Warum dieselbe Maschine mehrere Werte zugleich hat
Die drei Transaktionswerte bestehen nebeneinander, weil sie nicht die Anlage beschreiben: Sie beschreiben Verkaufsszenarien. Die Maschine ist dieselbe; was sich ändert, ist, wie viel Zeit für den Verkauf bleibt, wer am längeren Hebel sitzt und in welchem Zustand sie übergeben wird.
In der Marktpraxis, die Capital Appraisal in seinen Bewertungen und in den Daten des Sekundärmarkts (Indaxy) beobachtet, kann zwischen dem FLV und dem FMV desselben Anlagenparks ein Unterschied vom Doppelten oder Dreifachen liegen. Nicht weil die Anlage anders ist, sondern weil es die Verkaufsbedingungen sind. Deshalb liefert ein professionelles Gutachten keine einzelne Zahl: Es liefert die, die die Transaktion benötigt — jede gekennzeichnet und begründet.
Ein Kreditausschuss, der eine einzige Zahl erhält, ohne zu wissen, welcher Wertbasis sie entspricht, kann damit nicht arbeiten. Einer, der FMV und OLV mit ihrer Methodik erhält, entscheidet auf Basis von Daten.
Der Wert ist keine Eigenschaft der Anlage.
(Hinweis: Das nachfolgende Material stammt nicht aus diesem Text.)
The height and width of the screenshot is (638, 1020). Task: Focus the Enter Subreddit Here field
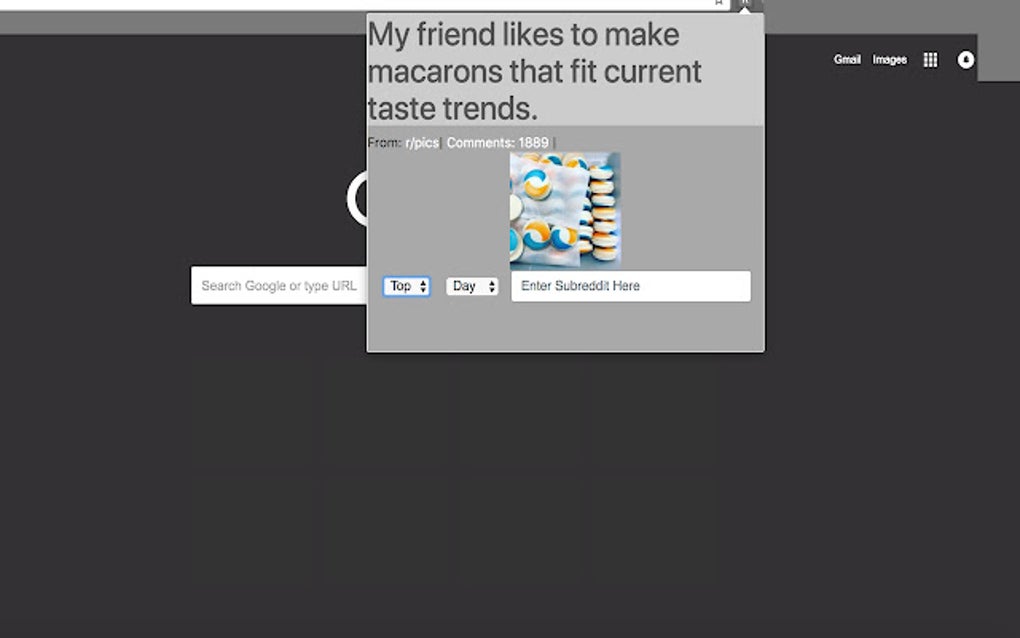[630, 286]
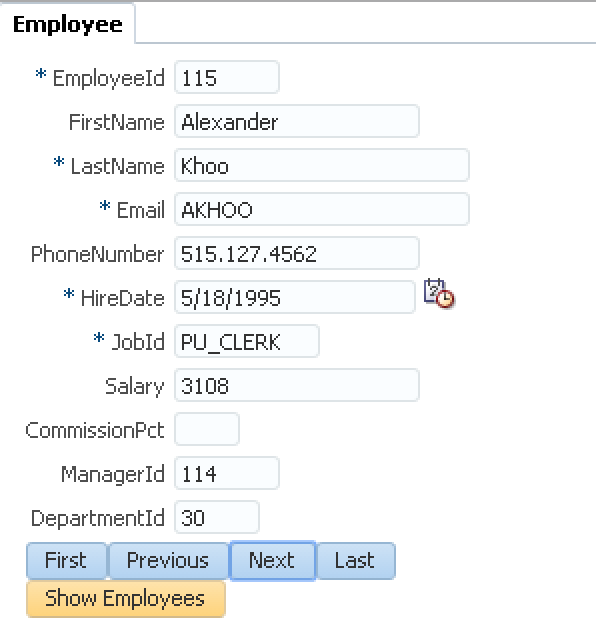Viewport: 596px width, 630px height.
Task: Focus the Salary field showing 3108
Action: pos(297,385)
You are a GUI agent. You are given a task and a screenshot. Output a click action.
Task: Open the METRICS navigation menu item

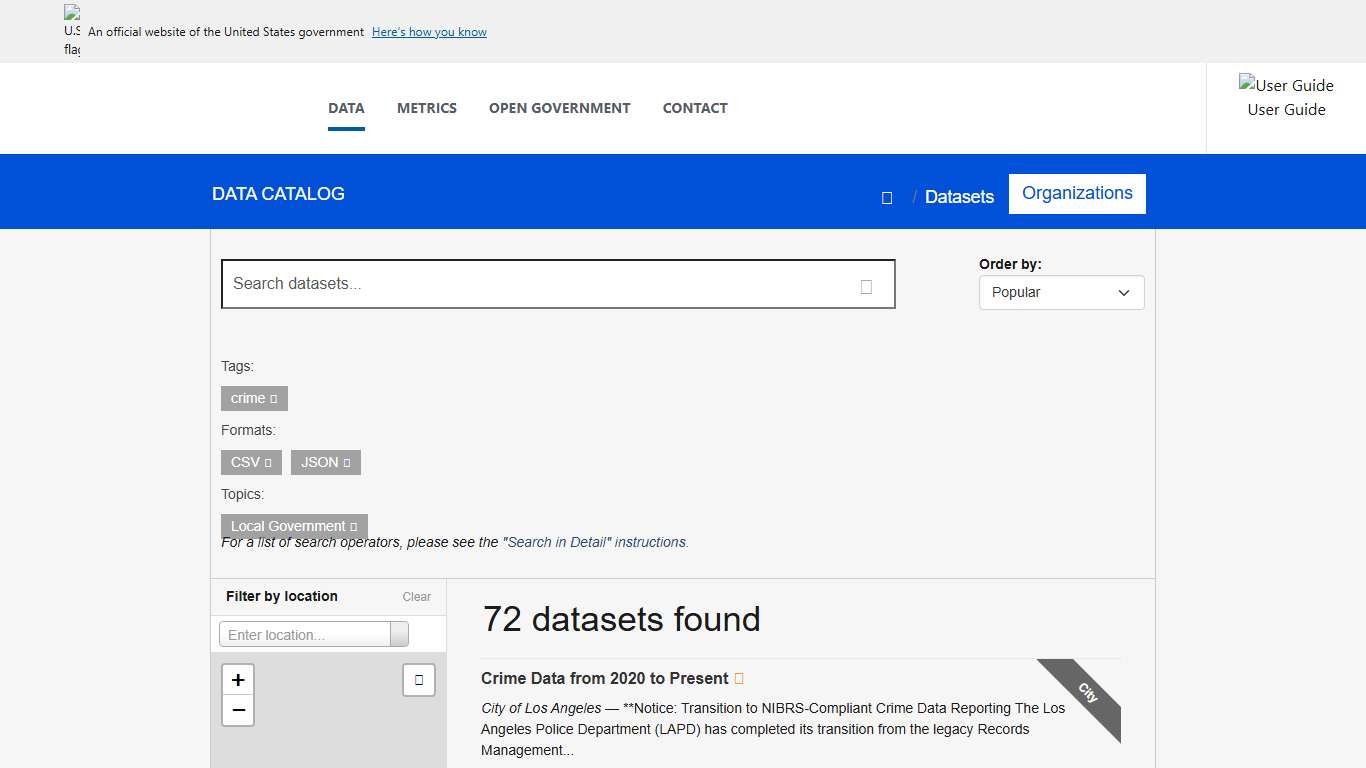pyautogui.click(x=427, y=108)
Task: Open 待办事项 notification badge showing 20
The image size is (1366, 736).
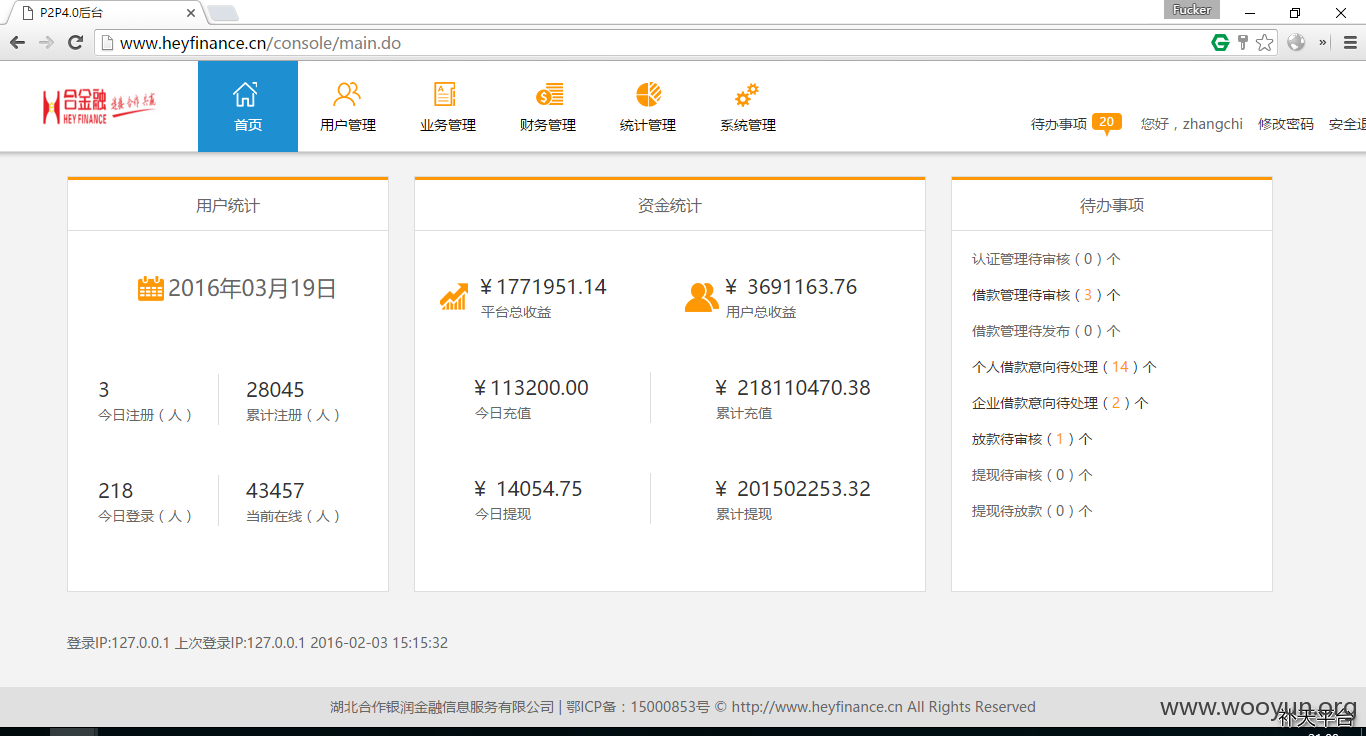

Er ist die Antwort auf eine konkrete Frage — und die Frage muss gestellt werden, bevor die Zahl angefordert wird.
Woran Sie erkennen, welche Basis in einem Gutachten gilt
Ein Red-Book-konformes Gutachten nennt die Wertbasis ausdrücklich; es lässt sie nicht stillschweigend offen. Achten Sie bei der Prüfung eines Bewertungsgutachtens auf vier Elemente:
- Die erklärte Wertbasis, mit ihrem normativen Namen (Marktwert, OLV, FLV, VRN/VRD) und dem Referenzstandard (IVS / RICS Red Book).
- Der Bewertungsstichtag: Werte verfallen; eine zwei Jahre alte Zahl trägt keine heutige Entscheidung.
- Die Verkaufsprämissen: der angenommene Vermarktungszeitraum, der Grad des Verkaufszwangs und ob die Anlage installiert und in Betrieb oder demontiert zum Abtransport bewertet wird. Zwei Gutachten auf derselben Basis können sich allein in dieser Prämisse unterscheiden.
- Die besonderen Annahmen, falls vorhanden: Jede Annahme, die von der tatsächlichen Situation der Anlage abweicht, muss als solche ausgewiesen sein.
Erlaubt das Gutachten keine Antwort auf diese vier Fragen, ist die darin enthaltene Zahl für keine ernsthafte Transaktion verwendbar — gleich welcher Art.
Welche Zahl verlangt Ihre Transaktion?
- Kauf oder Verkauf einer Anlage oder einer Linie → FMV.
- Darlehen mit Anlagensicherheit (ABL) → FMV und OLV: Der erste bemisst die Anlage, der zweite bemisst den Kredit.
- Erneuerung der Versicherungspolice → VRN/VRD, die Wiederbeschaffungsbasen.
- Insolvenzliquidation oder Versteigerung → OLV und FLV, je nach verfügbarer Zeit.
Diese Zuordnungen spiegeln die allgemeine Marktpraxis wider; jede konkrete Transaktion kann Nuancen erfordern. Bei Capital Appraisal nennt jedes Bewertungsgutachten die verwendete Wertbasis und bietet, wenn die Transaktion es erfordert, die doppelte Zahl. Wenn Sie nicht wissen, welche Sie benötigen, lautet die richtige Frage nicht “Wie viel ist es wert” — sondern “Wofür”.